Ordonnateur : décideur public et responsabilité personnelle
L'ordonnateur est la personne qui engage et liquide les dépenses publiques. Pour une commune, c'est le maire. Depuis 2022, sa responsabilité personnelle peut être engagée pour fautes graves de gestion.
L'ordonnateur est la personne qui engage, liquide et ordonnance les dépenses et recettes publiques. Pour une commune, c'est le maire ; pour un département, le président du conseil départemental ; pour un EPCI, son président. C'est lui qui signe les actes d'attribution et d'engagement des marchés publics.
Distinction historique : ordonnateur / comptable
Le droit budgétaire français reposait sur la séparation entre l'ordonnateur (qui décide la dépense) et le comptable public (qui paie). La réforme du 23 mars 2022 a supprimé la responsabilité personnelle et pécuniaire des comptables, tout en créant un régime unifié de responsabilité financière qui touche les ordonnateurs.
Délégation de signature
L'ordonnateur peut déléguer la signature des actes à ses adjoints ou à des cadres administratifs (DGS, DGA).
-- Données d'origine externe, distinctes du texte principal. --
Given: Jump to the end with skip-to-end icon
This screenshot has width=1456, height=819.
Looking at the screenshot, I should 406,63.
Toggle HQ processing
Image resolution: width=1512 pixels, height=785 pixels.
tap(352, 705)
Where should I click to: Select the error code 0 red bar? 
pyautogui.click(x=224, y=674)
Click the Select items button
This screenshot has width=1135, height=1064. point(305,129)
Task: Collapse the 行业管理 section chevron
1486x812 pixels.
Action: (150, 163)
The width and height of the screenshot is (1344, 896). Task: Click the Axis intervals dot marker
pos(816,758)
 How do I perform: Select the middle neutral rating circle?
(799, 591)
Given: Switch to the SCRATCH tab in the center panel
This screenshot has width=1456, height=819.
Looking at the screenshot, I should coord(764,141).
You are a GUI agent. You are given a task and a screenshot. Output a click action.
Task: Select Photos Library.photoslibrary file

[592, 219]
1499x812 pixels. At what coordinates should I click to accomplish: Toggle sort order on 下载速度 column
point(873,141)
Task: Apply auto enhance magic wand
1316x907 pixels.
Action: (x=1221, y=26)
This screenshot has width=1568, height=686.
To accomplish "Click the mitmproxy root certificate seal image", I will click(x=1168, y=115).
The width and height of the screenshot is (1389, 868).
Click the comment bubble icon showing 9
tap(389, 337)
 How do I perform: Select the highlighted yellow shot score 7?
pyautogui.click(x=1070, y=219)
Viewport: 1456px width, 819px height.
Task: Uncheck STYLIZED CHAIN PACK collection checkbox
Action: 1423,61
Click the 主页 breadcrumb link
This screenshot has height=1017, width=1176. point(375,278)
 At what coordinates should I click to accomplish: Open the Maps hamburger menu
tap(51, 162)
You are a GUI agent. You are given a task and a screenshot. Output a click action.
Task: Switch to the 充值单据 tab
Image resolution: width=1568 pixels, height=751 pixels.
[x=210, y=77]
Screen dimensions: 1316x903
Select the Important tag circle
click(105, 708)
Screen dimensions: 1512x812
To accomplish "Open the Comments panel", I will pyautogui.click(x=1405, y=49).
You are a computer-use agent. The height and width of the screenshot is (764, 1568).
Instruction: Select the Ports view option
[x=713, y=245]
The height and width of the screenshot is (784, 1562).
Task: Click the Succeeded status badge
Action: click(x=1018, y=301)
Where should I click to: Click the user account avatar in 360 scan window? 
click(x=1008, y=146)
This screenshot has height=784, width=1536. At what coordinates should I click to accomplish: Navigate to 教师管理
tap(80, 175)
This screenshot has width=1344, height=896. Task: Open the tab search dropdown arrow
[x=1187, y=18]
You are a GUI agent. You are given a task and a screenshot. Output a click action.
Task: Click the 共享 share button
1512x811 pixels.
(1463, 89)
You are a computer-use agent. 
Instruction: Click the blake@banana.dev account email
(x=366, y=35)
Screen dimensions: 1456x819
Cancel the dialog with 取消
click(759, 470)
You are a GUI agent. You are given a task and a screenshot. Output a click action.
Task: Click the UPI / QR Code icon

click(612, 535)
En commande publique, l'article L. 2122-22 du CGCT encadre ces délégations pour le maire : matrice de seuils, mention explicite des compétences déléguées, compte rendu au conseil municipal.
Responsabilité depuis 2022
L'ordonnance du 23 mars 2022 a créé une responsabilité financière personnelle des ordonnateurs. La Chambre du contentieux à la Cour des comptes peut prononcer une amende plafonnée à six mois de rémunération brute et une inéligibilité temporaire. Le sujet doit être intégré dans la pratique professionnelle des décideurs.
Un défaut grave en commande publique (favoritisme, fractionnement abusif, exécution non conforme) peut désormais entraîner une mise en cause personnelle de l'ordonnateur. La prévention en amont devient un enjeu individuel, pas seulement institutionnel.